Fünf Spiele ohne Sieg: Diese Delle tut St. Pauli richtig weh
Es ist fast schon verrückt. Nur ein Tor mehr gegen den SC Paderborn – und der FC St. Pauli wäre jetzt wieder Tabellenführer der Zweiten Liga und einer der strahlenden Gewinner des 21. Spieltages. Die Kiezkicker stehen als Zweiter zwar immer noch hervorragend da und haben im Aufstiegskampf weiter alle Chancen, doch das fünfte Liga-Spiel in Serie ohne Sieg nagt am Selbstvertrauen, strapaziert das braun-weiße Nervenkostüm, erhöht den Druck.
Wieder kein Dreier.
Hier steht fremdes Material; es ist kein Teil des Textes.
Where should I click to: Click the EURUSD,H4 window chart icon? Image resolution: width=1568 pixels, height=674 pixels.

Wieder zwei Gegentore. Immerhin ein Punkt. Besser als gar nichts. Könne noch ganz wichtig werden in dieser engen Liga, sagte Trainer Timo Schultz nach dem 2:2 am Samstagabend am Millerntor. Aber war es nicht Schultz, der im Verlauf der Hinrunde mal gesagt hatte, mit Unentschieden komme man nicht voran?
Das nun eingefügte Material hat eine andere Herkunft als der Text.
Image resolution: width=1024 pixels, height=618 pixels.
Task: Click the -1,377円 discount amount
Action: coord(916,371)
Keine Krise – aber St. Pauli ist im Formloch
„Gefühlt haben wir ein Spiel verloren“, bekannte Leart Paqarada nach dem dritten Remis im fünften Spiel. Wer den Linksverteidiger und seine Mitspieler nach dem Anpfiff beobachtete, der sah die Körpersprache von Fußballern nach einer Niederlage – was im Übrigen auch auf den ein oder anderen Verantwortlichen zutraf.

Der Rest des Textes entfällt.